Puis, entre le 15 et le 30 septembre, il sème les couverts d’hiver dans les couverts d’été. A l’avant du tracteur, le broyeur si besoin, à l’arrière le fissurateur, suivi de la herse rotative et du semoir. Il détermine la profondeur de travail du fissurateur, selon l’état d’un profil structural effectué au téléscopique. Sans tassement, 20 cm suffisent. Sinon, la profondeur atteint les anciennes semelles. « Le passage du fissurateur à l’automne garantit une homogénéité pour le travail de la fraise au printemps« , estime le jeune passionné. La fissuration permet aussi d’injecter 100 l de ferments par hectare à une profondeur de 20-25 cm. Ces derniers sont préparés à la ferme dans des cuves.
Avec une rotative réglée à 5 cm de profondeur, le sol est bien nivelé pour la future culture de printemps.

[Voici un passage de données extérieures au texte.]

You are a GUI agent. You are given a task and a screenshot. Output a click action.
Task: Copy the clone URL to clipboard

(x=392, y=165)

Cette fois-ci, les espèces semées sont non-gélives. Vincent apprécie le mélange hiver de 25 kg de seigle, la même quantité en triticale, 100 kg de féverole et 2 kg de navette (coût de 50 €/ha).

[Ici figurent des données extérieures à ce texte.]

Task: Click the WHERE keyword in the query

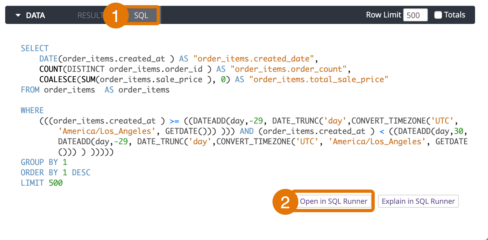Action: click(x=32, y=111)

Le producteur épand courant mars 100 unités d’urée ou de solution azotée directement dans le couvert. « Ainsi, la partie nitrique disponible, environ 25 %, est réorganisée directement par le couvert. Elle donne un véritable coup de boost au couvert », se réjouit-il. Il y associe 50 unités de magnésie et 100 de soufre, sous forme de Kieserit.
Plantations sur un réseau de racines
Début avril, dès que le sol ressuyé atteint 8°C, le planteur attelle son broyeur à l’avant et le rotavator Geohobel de la marque Rath à l’arrière du tracteur. Ce pionnier est l’un des premiers utilisateurs de France pour ce matériel autrichien. Celui-ci dispose de lames spécifiques qui scalpent 100 % du couvert à 5 cm de profondeur. Pour améliorer la décomposition des végétaux, Vincent Rimette ajoute 100 l de ferment. Le mélange de terre, d’oxygène, de ferments et de végétaux constitue un compost de surface.
Vers la mi-avril, il passe la fraise à 20 cm. « Au-delà de 20 cm, les racines forment un véritable maillage et assurent une bonne porosité et une structure favorable pour la future pomme de terre » se félicite le jeune homme. Il termine la plantation avec sa planteuse à courroies, en incorporant 100 l de ferment et le complément nécessaire en azote.
Vincent apporte aussi des thés de compost pour dynamiser ses plantes. En 2020, il a réussi la prouesse de ne traiter qu’avec deux fongicides. 2021 a été complétement différent. Avec la pluie fréquente, il a traité classiquement pour limiter le développement du mildiou.
Mais ce fan de couverts, dont l’objectif reste 100 % de couverture du sol, ne s’arrête pas à la récolte. Sur les arrachages précoces, il « remet le couvert » avec une implantation qui dure 1,5 à 2 mois avant l’implantation des blés d’hiver. Des racines qui structurent, toujours des racines.